** Task directions **
Please repeat each of the records below word for word, keeping their order.

** Record extracts **

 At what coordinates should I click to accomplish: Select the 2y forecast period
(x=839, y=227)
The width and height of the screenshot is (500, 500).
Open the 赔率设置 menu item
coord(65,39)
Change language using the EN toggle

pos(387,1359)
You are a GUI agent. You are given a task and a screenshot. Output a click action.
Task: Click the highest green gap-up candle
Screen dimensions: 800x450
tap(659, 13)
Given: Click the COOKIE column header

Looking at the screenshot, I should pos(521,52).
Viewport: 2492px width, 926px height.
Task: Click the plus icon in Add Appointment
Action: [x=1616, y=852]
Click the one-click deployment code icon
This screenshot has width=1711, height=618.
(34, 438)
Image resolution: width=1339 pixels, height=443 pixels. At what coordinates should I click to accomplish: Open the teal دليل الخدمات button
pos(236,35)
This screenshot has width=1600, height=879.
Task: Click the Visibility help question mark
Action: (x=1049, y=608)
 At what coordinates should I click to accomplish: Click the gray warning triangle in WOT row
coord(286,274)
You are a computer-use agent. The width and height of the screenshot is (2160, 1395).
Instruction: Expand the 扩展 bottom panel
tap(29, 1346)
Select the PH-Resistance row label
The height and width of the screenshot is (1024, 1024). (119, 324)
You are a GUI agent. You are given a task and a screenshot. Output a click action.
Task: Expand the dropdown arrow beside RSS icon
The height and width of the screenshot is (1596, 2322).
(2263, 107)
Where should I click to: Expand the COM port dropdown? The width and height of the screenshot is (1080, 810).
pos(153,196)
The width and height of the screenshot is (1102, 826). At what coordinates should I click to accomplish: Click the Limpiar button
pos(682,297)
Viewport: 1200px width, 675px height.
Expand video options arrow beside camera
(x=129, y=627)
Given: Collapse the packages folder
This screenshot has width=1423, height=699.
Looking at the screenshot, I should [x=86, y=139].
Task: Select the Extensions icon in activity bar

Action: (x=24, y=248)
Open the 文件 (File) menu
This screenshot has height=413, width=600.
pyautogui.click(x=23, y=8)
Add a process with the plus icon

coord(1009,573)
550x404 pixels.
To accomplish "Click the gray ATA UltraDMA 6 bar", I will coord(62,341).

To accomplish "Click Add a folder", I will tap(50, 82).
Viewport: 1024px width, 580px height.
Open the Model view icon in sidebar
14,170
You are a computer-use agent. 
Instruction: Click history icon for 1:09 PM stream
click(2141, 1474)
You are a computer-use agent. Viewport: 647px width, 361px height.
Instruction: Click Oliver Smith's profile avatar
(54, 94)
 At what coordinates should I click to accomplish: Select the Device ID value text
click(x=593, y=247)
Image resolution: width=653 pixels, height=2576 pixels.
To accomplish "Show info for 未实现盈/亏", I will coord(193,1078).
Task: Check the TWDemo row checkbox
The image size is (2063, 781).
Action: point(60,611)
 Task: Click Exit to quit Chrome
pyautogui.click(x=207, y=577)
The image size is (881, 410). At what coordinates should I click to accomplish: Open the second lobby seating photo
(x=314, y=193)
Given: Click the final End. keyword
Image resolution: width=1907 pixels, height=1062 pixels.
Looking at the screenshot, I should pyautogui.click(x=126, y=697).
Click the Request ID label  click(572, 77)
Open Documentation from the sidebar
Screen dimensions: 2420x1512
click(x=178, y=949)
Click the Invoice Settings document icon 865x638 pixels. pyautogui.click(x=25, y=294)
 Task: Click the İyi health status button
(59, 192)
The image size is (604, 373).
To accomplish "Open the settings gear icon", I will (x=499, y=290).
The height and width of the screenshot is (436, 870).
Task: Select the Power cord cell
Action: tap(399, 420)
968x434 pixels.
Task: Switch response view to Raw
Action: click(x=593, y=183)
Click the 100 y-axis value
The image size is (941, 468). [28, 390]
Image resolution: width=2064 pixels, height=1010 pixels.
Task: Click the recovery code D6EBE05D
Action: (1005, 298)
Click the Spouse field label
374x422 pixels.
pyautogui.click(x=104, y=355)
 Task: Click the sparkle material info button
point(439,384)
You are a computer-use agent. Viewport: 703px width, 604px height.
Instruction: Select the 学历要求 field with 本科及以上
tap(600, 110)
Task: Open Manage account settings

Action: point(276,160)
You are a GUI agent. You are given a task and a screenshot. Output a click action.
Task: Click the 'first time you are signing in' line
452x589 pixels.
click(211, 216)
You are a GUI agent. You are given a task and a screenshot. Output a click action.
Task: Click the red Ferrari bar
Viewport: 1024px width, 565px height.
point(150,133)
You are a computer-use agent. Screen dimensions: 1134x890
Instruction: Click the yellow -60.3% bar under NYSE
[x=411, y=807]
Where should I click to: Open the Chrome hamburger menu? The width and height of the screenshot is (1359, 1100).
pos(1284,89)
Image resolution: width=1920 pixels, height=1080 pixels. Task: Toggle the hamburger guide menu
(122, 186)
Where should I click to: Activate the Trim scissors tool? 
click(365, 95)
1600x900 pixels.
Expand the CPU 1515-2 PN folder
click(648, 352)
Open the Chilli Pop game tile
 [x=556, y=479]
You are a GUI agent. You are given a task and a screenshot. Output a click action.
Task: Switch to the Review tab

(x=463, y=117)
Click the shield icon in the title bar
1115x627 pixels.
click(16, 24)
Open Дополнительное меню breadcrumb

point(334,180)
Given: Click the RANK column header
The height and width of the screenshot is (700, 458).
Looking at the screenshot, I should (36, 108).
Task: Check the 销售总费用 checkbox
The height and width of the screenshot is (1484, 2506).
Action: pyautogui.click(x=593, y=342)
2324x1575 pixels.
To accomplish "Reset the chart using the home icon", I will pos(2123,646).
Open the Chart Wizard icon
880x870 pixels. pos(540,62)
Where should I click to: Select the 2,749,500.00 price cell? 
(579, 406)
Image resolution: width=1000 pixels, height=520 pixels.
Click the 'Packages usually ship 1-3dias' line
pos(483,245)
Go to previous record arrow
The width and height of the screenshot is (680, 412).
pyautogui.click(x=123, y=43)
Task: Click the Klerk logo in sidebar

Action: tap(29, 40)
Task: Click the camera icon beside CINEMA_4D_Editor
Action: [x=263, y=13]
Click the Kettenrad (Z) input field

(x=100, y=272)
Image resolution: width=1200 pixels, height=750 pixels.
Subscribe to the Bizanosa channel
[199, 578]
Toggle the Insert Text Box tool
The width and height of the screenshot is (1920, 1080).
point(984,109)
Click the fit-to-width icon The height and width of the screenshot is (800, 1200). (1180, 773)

** Exercise solution **
 At what coordinates should I click to accomplish: Select the 2y forecast period
(x=839, y=227)
The width and height of the screenshot is (500, 500).
Open the 赔率设置 menu item
coord(65,39)
Change language using the EN toggle

pos(387,1359)
You are a GUI agent. You are given a task and a screenshot. Output a click action.
Task: Click the highest green gap-up candle
Screen dimensions: 800x450
tap(659, 13)
Given: Click the COOKIE column header

Looking at the screenshot, I should pos(521,52).
Viewport: 2492px width, 926px height.
Task: Click the plus icon in Add Appointment
Action: [x=1616, y=852]
Click the one-click deployment code icon
This screenshot has width=1711, height=618.
(34, 438)
Image resolution: width=1339 pixels, height=443 pixels. At what coordinates should I click to accomplish: Open the teal دليل الخدمات button
pos(236,35)
This screenshot has width=1600, height=879.
Task: Click the Visibility help question mark
Action: (x=1049, y=608)
 At what coordinates should I click to accomplish: Click the gray warning triangle in WOT row
coord(286,274)
You are a computer-use agent. The width and height of the screenshot is (2160, 1395).
Instruction: Expand the 扩展 bottom panel
tap(29, 1346)
Select the PH-Resistance row label
The height and width of the screenshot is (1024, 1024). (119, 324)
You are a GUI agent. You are given a task and a screenshot. Output a click action.
Task: Expand the dropdown arrow beside RSS icon
The height and width of the screenshot is (1596, 2322).
(2263, 107)
Where should I click to: Expand the COM port dropdown? The width and height of the screenshot is (1080, 810).
pos(153,196)
The width and height of the screenshot is (1102, 826). At what coordinates should I click to accomplish: Click the Limpiar button
pos(682,297)
Viewport: 1200px width, 675px height.
Expand video options arrow beside camera
(x=129, y=627)
Given: Collapse the packages folder
This screenshot has width=1423, height=699.
Looking at the screenshot, I should [x=86, y=139].
Task: Select the Extensions icon in activity bar

Action: (x=24, y=248)
Open the 文件 (File) menu
This screenshot has height=413, width=600.
pyautogui.click(x=23, y=8)
Add a process with the plus icon

coord(1009,573)
550x404 pixels.
To accomplish "Click the gray ATA UltraDMA 6 bar", I will coord(62,341).

To accomplish "Click Add a folder", I will tap(50, 82).
Viewport: 1024px width, 580px height.
Open the Model view icon in sidebar
14,170
You are a computer-use agent. 
Instruction: Click history icon for 1:09 PM stream
click(2141, 1474)
You are a computer-use agent. Viewport: 647px width, 361px height.
Instruction: Click Oliver Smith's profile avatar
(54, 94)
 At what coordinates should I click to accomplish: Select the Device ID value text
click(x=593, y=247)
Image resolution: width=653 pixels, height=2576 pixels.
To accomplish "Show info for 未实现盈/亏", I will coord(193,1078).
Task: Check the TWDemo row checkbox
The image size is (2063, 781).
Action: point(60,611)
 Task: Click Exit to quit Chrome
pyautogui.click(x=207, y=577)
The image size is (881, 410). At what coordinates should I click to accomplish: Open the second lobby seating photo
(x=314, y=193)
Given: Click the final End. keyword
Image resolution: width=1907 pixels, height=1062 pixels.
Looking at the screenshot, I should pyautogui.click(x=126, y=697).
Click the Request ID label  click(572, 77)
Open Documentation from the sidebar
Screen dimensions: 2420x1512
click(x=178, y=949)
Click the Invoice Settings document icon 865x638 pixels. pyautogui.click(x=25, y=294)
 Task: Click the İyi health status button
(59, 192)
The image size is (604, 373).
To accomplish "Open the settings gear icon", I will (x=499, y=290).
The height and width of the screenshot is (436, 870).
Task: Select the Power cord cell
Action: tap(399, 420)
968x434 pixels.
Task: Switch response view to Raw
Action: click(x=593, y=183)
Click the 100 y-axis value
The image size is (941, 468). [28, 390]
Image resolution: width=2064 pixels, height=1010 pixels.
Task: Click the recovery code D6EBE05D
Action: (1005, 298)
Click the Spouse field label
374x422 pixels.
pyautogui.click(x=104, y=355)
 Task: Click the sparkle material info button
point(439,384)
You are a computer-use agent. Viewport: 703px width, 604px height.
Instruction: Select the 学历要求 field with 本科及以上
tap(600, 110)
Task: Open Manage account settings

Action: point(276,160)
You are a GUI agent. You are given a task and a screenshot. Output a click action.
Task: Click the 'first time you are signing in' line
452x589 pixels.
click(211, 216)
You are a GUI agent. You are given a task and a screenshot. Output a click action.
Task: Click the red Ferrari bar
Viewport: 1024px width, 565px height.
point(150,133)
You are a computer-use agent. Screen dimensions: 1134x890
Instruction: Click the yellow -60.3% bar under NYSE
[x=411, y=807]
Where should I click to: Open the Chrome hamburger menu? The width and height of the screenshot is (1359, 1100).
pos(1284,89)
Image resolution: width=1920 pixels, height=1080 pixels. Task: Toggle the hamburger guide menu
(122, 186)
Where should I click to: Activate the Trim scissors tool? 
click(365, 95)
1600x900 pixels.
Expand the CPU 1515-2 PN folder
click(648, 352)
Open the Chilli Pop game tile
 [x=556, y=479]
You are a GUI agent. You are given a task and a screenshot. Output a click action.
Task: Switch to the Review tab

(x=463, y=117)
Click the shield icon in the title bar
1115x627 pixels.
click(16, 24)
Open Дополнительное меню breadcrumb

point(334,180)
Given: Click the RANK column header
The height and width of the screenshot is (700, 458).
Looking at the screenshot, I should (36, 108).
Task: Check the 销售总费用 checkbox
The height and width of the screenshot is (1484, 2506).
Action: pyautogui.click(x=593, y=342)
2324x1575 pixels.
To accomplish "Reset the chart using the home icon", I will pos(2123,646).
Open the Chart Wizard icon
880x870 pixels. pos(540,62)
Where should I click to: Select the 2,749,500.00 price cell? 
(579, 406)
Image resolution: width=1000 pixels, height=520 pixels.
Click the 'Packages usually ship 1-3dias' line
pos(483,245)
Go to previous record arrow
The width and height of the screenshot is (680, 412).
pyautogui.click(x=123, y=43)
Task: Click the Klerk logo in sidebar

Action: tap(29, 40)
Task: Click the camera icon beside CINEMA_4D_Editor
Action: [x=263, y=13]
Click the Kettenrad (Z) input field

(x=100, y=272)
Image resolution: width=1200 pixels, height=750 pixels.
Subscribe to the Bizanosa channel
[199, 578]
Toggle the Insert Text Box tool
The width and height of the screenshot is (1920, 1080).
point(984,109)
Click the fit-to-width icon The height and width of the screenshot is (800, 1200). (1180, 773)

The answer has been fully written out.